Katherine Andraski, an instructor in Northern Illinois University’s English Department, has penned a novel, The River Caught Sunlight.
Andraski will be discussing the book at several upcoming events at Barnes & Noble booksellers, including a 6 p.m. book signing Thursday, Nov. 20, at Rockford’s Cherryvale Mall location (7200 Harrison, Rockford) and a 7 p.m. book signing on Tuesday, Nov. 25, at Oakland Place Shopping Center, 2439 Sycamore Road, in DeKalb.
“For me, writing for me is a healing art. This was such a painful time in my life that the novel wouldn’t release me until I was dumped into a deep peace. But it took thirty years of writing and rewriting to make the story come right,” Andraski says.
The River Caught Sunlight chronicles a young woman’s struggle to balance her values against the conflicting demands and expectations of her family, faith and career. The overview of the book reads as follows:
“Sometimes a person has to leave home, even if that home is the most marvelous place she’s ever lived, even if her mother will be diagnosed with terminal cancer, and her beloved farmer, a man she’s loved for years asks her to marry him.
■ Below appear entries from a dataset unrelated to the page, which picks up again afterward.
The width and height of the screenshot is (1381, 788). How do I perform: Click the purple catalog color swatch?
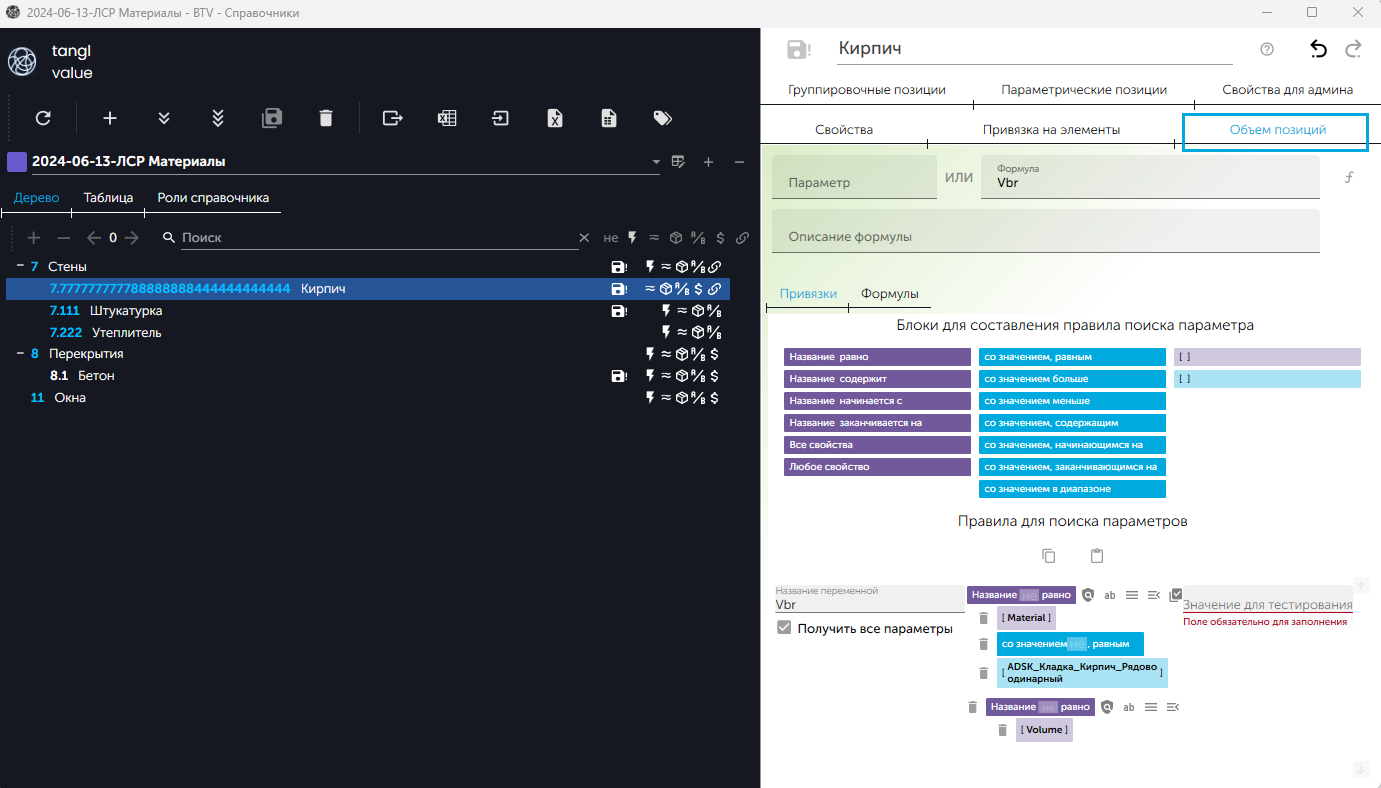click(16, 162)
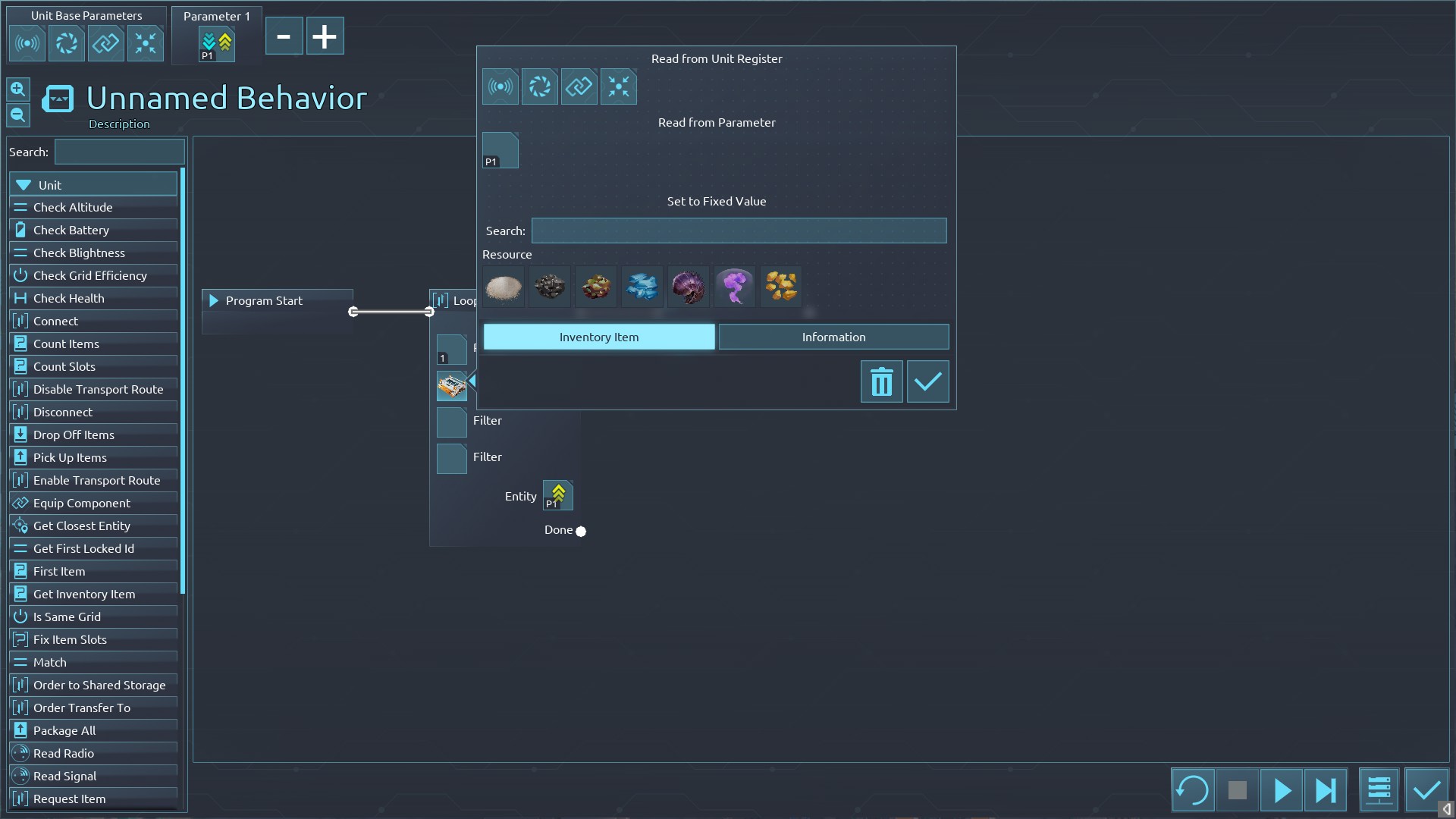Select the P1 read from parameter slot
1456x819 pixels.
coord(500,150)
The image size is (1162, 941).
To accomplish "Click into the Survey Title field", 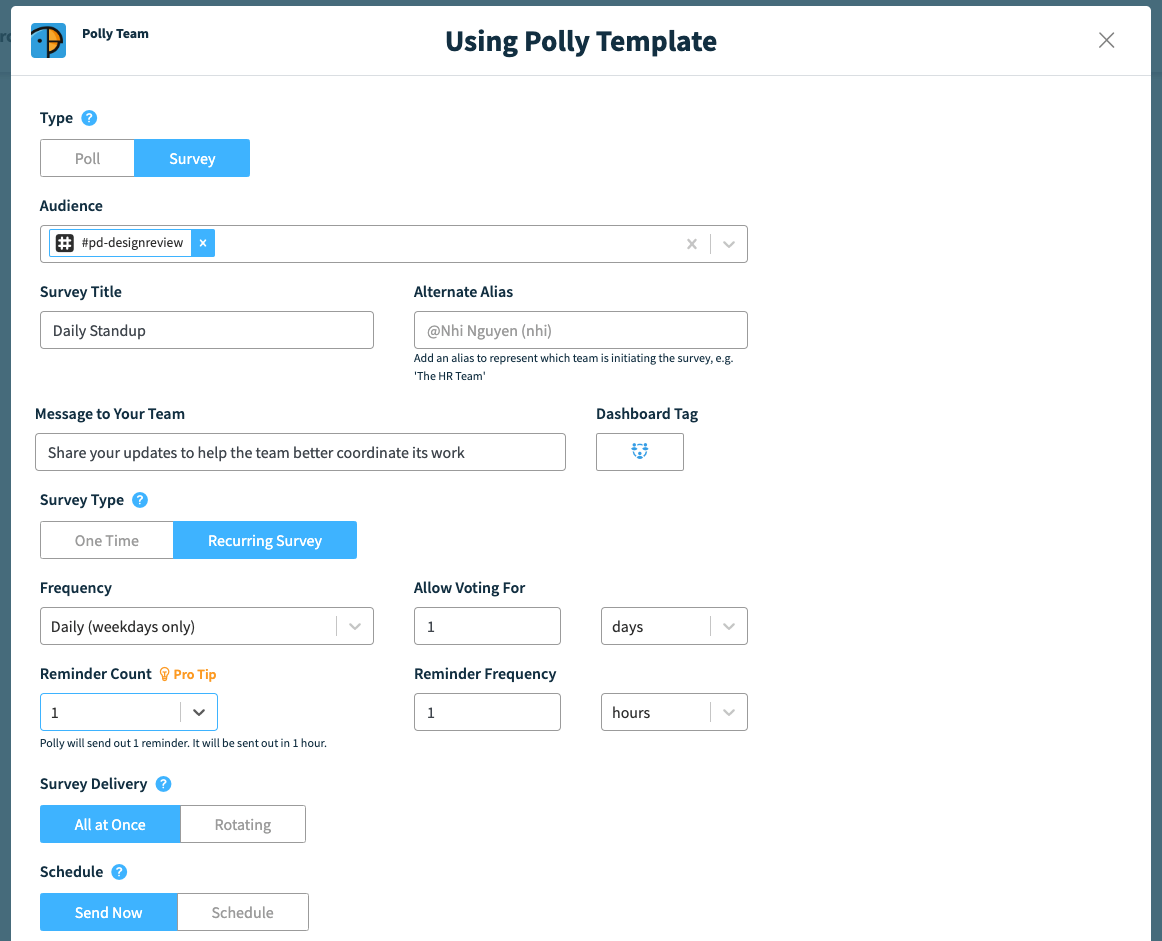I will 207,330.
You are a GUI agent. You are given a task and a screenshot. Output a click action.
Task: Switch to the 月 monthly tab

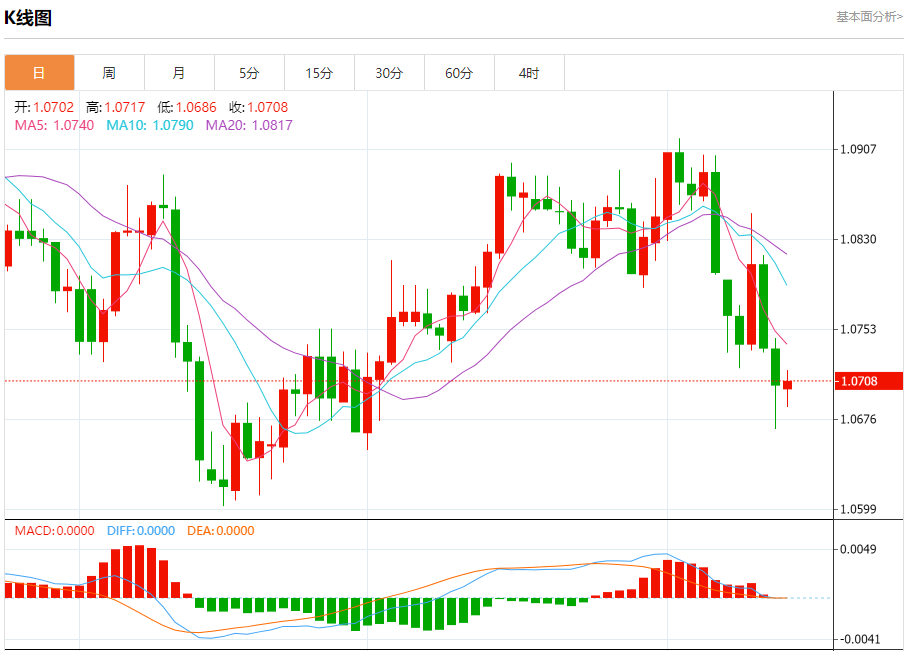click(179, 73)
Janice Westfahl feels called to publicize Godspeed Books, a small evangelical publisher outside Chicago, a good thousand miles away from upstate New York. The job fits her, a woman who loves God and books.
“But Janice finds herself working with Jeremiah Sackfield, a radical right-wing activist, who toys with revolution. Even though she is a brilliant publicist, Janice feels like she is betraying herself by promoting a cause she doesn’t believe in. Like the elder brother in the Prodigal Son story, her brother has stayed home, furious his sister has dodged the painful months of his mother’s dying, while earning their father’s favor. When her father dies, they must settle the estate with this jealousy flickering between them.”
The River Caught Sunlight is a fictional retelling of Andraski’s work with Frank Schaeffer.
He comments, “It’s odd to find my darker self fictionalized. But in another life (as it were), Katie and I traveled together when she was doing publicity work for my right wing evangelical crusades. Like all good writers, Katie has plucked her story from her life. This book has a piercing insight at its heart as humane as it is damning of religion gone off the rails.”
Andraski teaches rhetoric, composition and developmental writing at NIU. She worked for several years as a publicist in Christian publishing where she convinced editors at Newsweek, The New York Times, Publishers Weekly, Moody, and Christianity Today to publicize her company and authors. She has an MFA from the University of Arkansas. Her collection of poetry, When the Plow Cuts, was published in 1988 by Thorntree Press.